Hi @FriendsFerdinand thanks for the proposal. I am not seeing a USD or STX amount called out in the budget. Can you please provide? Thanks

update: my mistake, it appears this is a wish list grant.

tycho1212 commented 2 years ago

@will-at-stacks quick note from me as I was involved in writing this proposal - this is a wishlist proposal so the budget depends on the hourly rate of the people who end up working on this :)

pseudozach commented 2 years ago

this would definitely be great to have and it would open up a lot of possibilities, I would certainly be interested in Milestone-3 P2TR output.

FriendsFerdinand commented 2 years ago

The hours needed to complete the grant are not set in stone. It can be up to you to decide how much time is needed.

will-corcoran commented 2 years ago

Thanks for the submission @FriendsFerdinand. We'd love to get a grantee on this ASAP. Please feel free to help us publicize this grant opportunity and we'll do the same :).

philiphacks commented 2 years ago

+1 - this would be a great upgrade to the current Catamaran Swap functionality!

FriendsFerdinand commented 2 years ago

Update: Added a Pay-To-Taproot specification.

friedger commented 2 years ago

It is so important and nobody wants to take it on?

Maybe we can put a price tag? Let's say 100k STX?

LNow commented 2 years ago

With 16 inputs and 3 outputs contract would have to be able to parse (in the worst case scenario) transactions with size ~68395b

Without native sequence slicing it will be impossible to do that within execution costs limits.

I've tried to build this for TX that can be no larger that 8192b and despite the fact I used multiple optimization techniques and haven't implemented all requested features I'm still hitting the limits.

Unfortunately passing big sequences between functions is super expensive.

friedger commented 2 years ago

Good to have some data about on-chain parsing. However, parsing on-chain is not a requirement for this proposal.

FriendsFerdinand commented 2 years ago

With 16 inputs and 3 outputs contract would have to be able to parse (in the worst case scenario) transactions with size ~68395b

Without native sequence slicing it will be impossible to do that within execution costs limits.

I've tried to build this for TX that can be no larger that 8192b and despite the fact I used multiple optimization techniques and haven't implemented all requested features I'm still hitting the limits.

Unfortunately passing big sequences between functions is super expensive.

I see, so it won't be feasible to parse that many TxIns. I know it's not part of the requirements, but have you been able to determine limits on the TxOuts? Since, they're generally smaller in size.

LNow commented 2 years ago

@FriendsFerdinand it depends.

In parsing (converting uniform buffer to tuple with all TX elements) everything depends on:

Smaller TX with 8-10 inputs, preferably P2WPKH I think you might be able to parse 5-8 outputs. But it is just a guess.

FriendsFerdinand commented 2 years ago

@LNow I see. So, we can ignore parsing the inputs and anything input related (such as witness programs).
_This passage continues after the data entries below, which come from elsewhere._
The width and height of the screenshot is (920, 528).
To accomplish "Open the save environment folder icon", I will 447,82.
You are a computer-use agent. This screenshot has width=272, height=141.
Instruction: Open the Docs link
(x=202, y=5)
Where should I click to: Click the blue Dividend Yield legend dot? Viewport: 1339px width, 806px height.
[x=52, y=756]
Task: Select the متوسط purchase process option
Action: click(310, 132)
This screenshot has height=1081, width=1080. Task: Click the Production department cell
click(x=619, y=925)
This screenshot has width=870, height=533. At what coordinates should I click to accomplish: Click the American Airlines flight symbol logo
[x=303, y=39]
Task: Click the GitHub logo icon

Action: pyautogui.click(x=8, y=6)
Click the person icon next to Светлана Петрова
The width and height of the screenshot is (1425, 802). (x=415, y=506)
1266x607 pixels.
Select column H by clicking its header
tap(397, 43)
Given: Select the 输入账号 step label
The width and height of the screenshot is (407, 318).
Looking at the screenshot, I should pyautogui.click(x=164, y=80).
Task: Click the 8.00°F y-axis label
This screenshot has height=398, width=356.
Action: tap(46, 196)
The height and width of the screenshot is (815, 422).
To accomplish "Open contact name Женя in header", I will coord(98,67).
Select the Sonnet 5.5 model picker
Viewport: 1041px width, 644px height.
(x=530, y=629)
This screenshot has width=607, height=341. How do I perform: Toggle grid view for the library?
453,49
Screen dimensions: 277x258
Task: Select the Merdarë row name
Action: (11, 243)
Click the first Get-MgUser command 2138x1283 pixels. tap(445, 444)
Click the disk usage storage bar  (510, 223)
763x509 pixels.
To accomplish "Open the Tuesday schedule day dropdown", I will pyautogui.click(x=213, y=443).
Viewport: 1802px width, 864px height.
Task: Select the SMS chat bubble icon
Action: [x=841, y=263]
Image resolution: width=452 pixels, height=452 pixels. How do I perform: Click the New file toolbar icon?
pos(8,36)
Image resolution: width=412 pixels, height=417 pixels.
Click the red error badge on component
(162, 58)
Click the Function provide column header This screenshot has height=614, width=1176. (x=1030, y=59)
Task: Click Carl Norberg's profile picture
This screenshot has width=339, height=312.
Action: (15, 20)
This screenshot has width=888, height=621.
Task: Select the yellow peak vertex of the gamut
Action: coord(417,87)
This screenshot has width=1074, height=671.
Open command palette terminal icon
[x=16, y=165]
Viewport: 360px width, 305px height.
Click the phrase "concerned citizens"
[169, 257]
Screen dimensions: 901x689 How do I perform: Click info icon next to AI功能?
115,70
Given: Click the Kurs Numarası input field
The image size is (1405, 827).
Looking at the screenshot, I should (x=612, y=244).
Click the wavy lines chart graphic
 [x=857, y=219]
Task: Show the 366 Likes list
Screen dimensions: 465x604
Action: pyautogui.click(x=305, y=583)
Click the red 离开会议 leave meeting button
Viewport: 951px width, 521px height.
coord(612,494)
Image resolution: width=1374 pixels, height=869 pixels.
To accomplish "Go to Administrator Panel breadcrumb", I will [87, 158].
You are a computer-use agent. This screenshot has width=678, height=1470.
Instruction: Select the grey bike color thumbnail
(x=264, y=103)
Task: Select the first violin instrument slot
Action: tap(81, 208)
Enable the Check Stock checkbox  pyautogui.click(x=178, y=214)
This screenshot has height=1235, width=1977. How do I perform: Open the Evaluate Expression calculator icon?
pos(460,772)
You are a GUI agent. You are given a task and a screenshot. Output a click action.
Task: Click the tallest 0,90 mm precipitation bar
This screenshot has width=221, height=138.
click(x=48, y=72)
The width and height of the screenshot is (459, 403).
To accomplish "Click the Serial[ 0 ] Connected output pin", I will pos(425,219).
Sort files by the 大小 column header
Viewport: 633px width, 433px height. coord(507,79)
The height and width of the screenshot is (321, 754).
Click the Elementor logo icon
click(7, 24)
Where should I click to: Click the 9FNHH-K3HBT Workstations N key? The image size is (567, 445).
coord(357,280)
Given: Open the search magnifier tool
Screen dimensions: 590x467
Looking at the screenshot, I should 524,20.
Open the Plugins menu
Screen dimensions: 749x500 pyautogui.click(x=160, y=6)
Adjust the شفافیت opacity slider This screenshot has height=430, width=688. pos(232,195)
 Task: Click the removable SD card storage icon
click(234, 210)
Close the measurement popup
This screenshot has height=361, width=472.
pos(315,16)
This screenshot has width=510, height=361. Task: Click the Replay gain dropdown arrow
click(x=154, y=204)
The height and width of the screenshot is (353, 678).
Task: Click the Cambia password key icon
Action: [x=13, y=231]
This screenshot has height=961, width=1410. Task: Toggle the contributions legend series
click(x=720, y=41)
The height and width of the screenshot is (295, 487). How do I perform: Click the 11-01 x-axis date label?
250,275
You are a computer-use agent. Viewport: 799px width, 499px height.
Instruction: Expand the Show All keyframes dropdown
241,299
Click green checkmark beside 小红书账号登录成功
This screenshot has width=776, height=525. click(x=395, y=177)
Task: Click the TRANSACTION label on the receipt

will-corcoran commented 2 years ago

Hello and thank you for participating in the Stacks Foundation Grants Program!

We are in the process of migrating from GitHub to the new Grants Dashboard. In order to complete your grant, you will need to submit any remaining Progress Review and/or Final Review requests through the Dashboard in order to receive your remaining payments.

Lastly, please note we are marking this grant 'closed' on GitHub for organizational purposes, but it is still 'open' on the Grants Dashboard.

Thanks and we hope to continue to support your efforts with additional grants!